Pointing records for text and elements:
— BEGIN —

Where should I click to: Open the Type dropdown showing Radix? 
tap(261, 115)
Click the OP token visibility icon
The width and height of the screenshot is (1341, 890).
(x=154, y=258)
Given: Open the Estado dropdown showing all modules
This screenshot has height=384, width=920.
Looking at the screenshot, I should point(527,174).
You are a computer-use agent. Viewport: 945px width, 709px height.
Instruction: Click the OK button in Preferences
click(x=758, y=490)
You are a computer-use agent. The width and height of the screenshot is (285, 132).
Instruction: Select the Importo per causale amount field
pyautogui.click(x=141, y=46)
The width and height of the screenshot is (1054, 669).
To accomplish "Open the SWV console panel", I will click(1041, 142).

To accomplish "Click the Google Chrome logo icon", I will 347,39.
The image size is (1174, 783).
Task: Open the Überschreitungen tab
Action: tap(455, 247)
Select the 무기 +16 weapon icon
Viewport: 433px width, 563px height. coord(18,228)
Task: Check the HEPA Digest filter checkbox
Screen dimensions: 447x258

— END —

§ **WHAT YOU WILL DO**
Take the part of the records that runs from the start through the line containing "click(x=758, y=490)". Rewrite it with "dropdown" swapped for "menu" and everything else unchanged.

§ **RIGHT ANSWER**
Where should I click to: Open the Type menu showing Radix? 
tap(261, 115)
Click the OP token visibility icon
The width and height of the screenshot is (1341, 890).
(x=154, y=258)
Given: Open the Estado menu showing all modules
This screenshot has height=384, width=920.
Looking at the screenshot, I should point(527,174).
You are a computer-use agent. Viewport: 945px width, 709px height.
Instruction: Click the OK button in Preferences
click(x=758, y=490)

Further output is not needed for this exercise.